El gran error del Partido Reformista fue que fiaron el triunfo de su política a la decisión del Rey, no a la construcción de una organización territorial que asentara las costumbres públicas democráticas y la esperanza de una tercera vía en las clases populares. Fernando Suárez clasifica con acierto los obstáculos del reformismo antes de 1923: la deriva autoritaria de Alfonso XIII, la resistencia activa de la Iglesia, la división de los liberales, la actitud del Ejército y el ansia revolucionaria de socialistas y anarquistas. A esto suma el autor otros dos factores que atribuye a Melquíades Álvarez: la incorporación al sistema en 1922 sin que el Gobierno de García Prieto aceptara la reforma constitucional, que era su reivindicación principal, y la participación en el encasillamiento electoral, que lo equiparó a los partidos dinásticos.
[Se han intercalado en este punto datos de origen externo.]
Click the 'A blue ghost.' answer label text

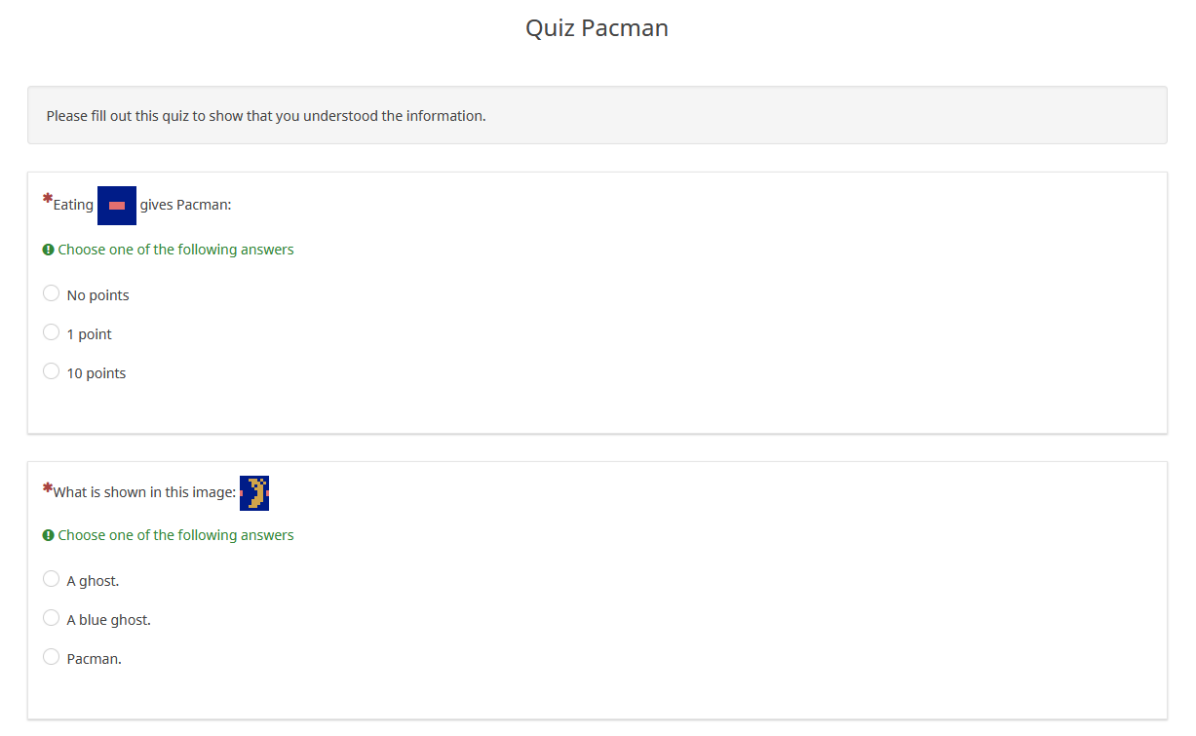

La Segunda República arrinconó a Melquíades Álvarez, que denunció que el régimen se estaba construyendo contra una parte de España. La izquierda, decía Álvarez, había monopolizado la República y no aceptaba la existencia de la derecha ni de monárquicos. El reformismo no era posible en la España de la Segunda República: sus grandes hombres abandonaron el partido, sus sedes y mítines fueron atacados –sobre todo por los socialistas–, y la polarización les barrió en las urnas. La deriva revolucionaria del PSOE hizo que Melquíades Álvarez y lo que quedaba de su partido colaboraran con los radicales de Lerroux y la CEDA desde 1933. El objetivo era rectificar el régimen. Esto aumentó la inquina de Azaña, muy bien recogida por Fernando Suárez, y el desprecio de Alcalá Zamora.
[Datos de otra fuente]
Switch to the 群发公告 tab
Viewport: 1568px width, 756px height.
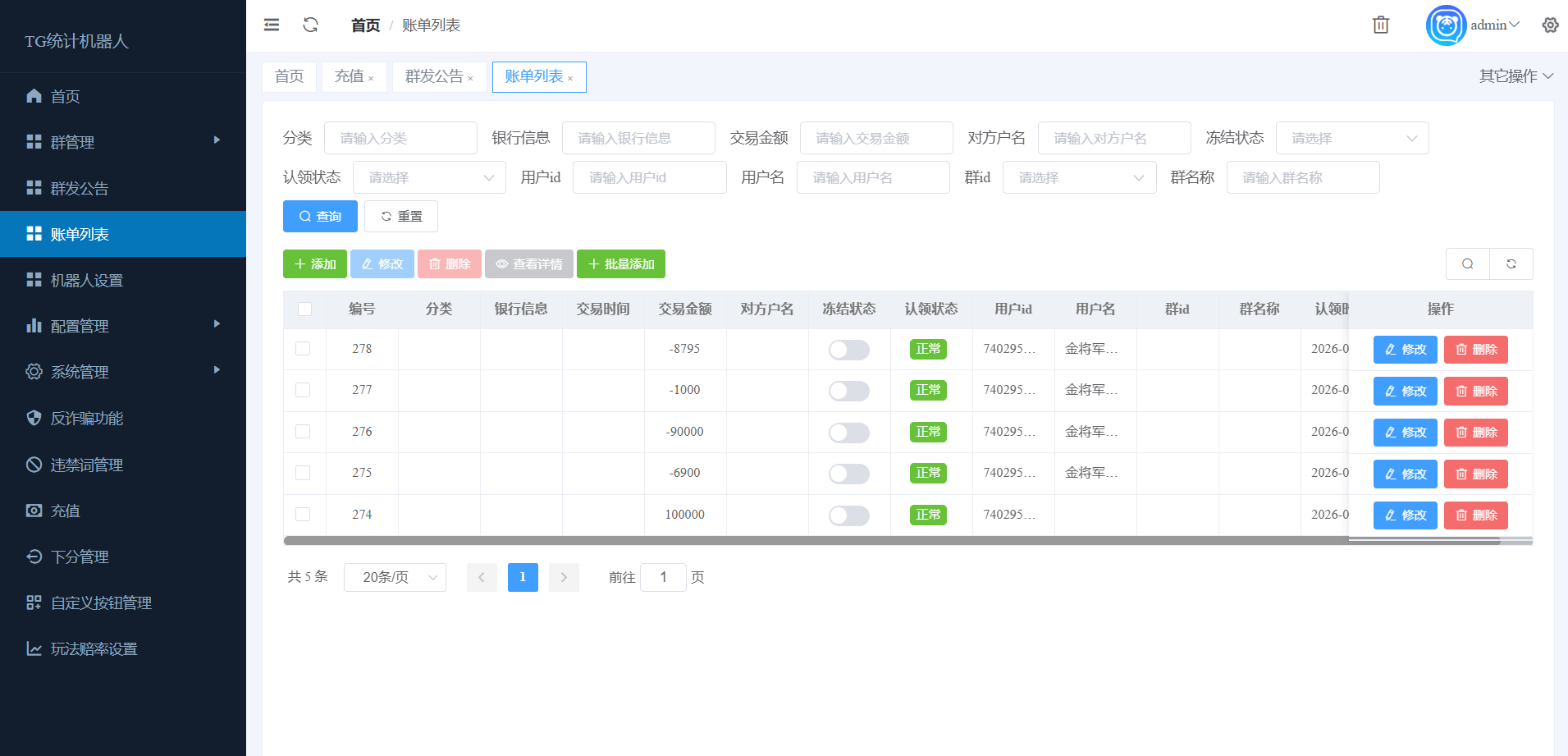tap(434, 76)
El asesinato de Melquíades Álvarez en la Cárcel Modelo de Madrid, iniciada ya la guerra, fue la consumación del drama de una entonces imposible tercera vía. El libro concluye con cierta dosis de pesimismo, como si fuera imposible una tercera vía, una especie de centrismo, en un país dado a los polos, a los extremos radicales, y que aún carece de la cultura política democrática suficiente como para rechazar opciones populistas basadas en el odio social.
Fernando Suárez González, Melquíades Álvarez. El drama del reformismo español, Marcial Pons Historia-Fundación Alfonso Marín Escudero, Madrid, 2014, 195 págs.